Po co nam prawo i na czym polega spór o naukowość prawoznawstwa?
Napisane przez: Druzic Aleksander ()
Liczba odpowiedzi: 2
W odpowiedzi na Druzic Aleksander
Odp: Po co nam prawo i na czym polega spór o naukowość prawoznawstwa?
Napisane przez: Bąk Kacper ()
W pełni zgadzam się z twoją opinią, uważam że twój głos wniósł ciekawe spojrzenie do dyskusji!
W odpowiedzi na Druzic Aleksander
Odp: Po co nam prawo i na czym polega spór o naukowość prawoznawstwa?

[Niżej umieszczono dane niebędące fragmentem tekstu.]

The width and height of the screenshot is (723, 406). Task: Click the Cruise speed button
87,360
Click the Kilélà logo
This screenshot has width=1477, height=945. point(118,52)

Napisane przez: Suchecki Dominik ()
Zdecydowanie zgadzam się z Twoją opinią na temat samego prawa oraz podobne odczucia wyraziłem w swojej własnej wypowiedzi. W kontekście sporu o naukowość prawoznawstwa, zgadzam się z tezą, że nie można jednoznacznie określić czy prawoznawstwo samo w sobie może być nauką.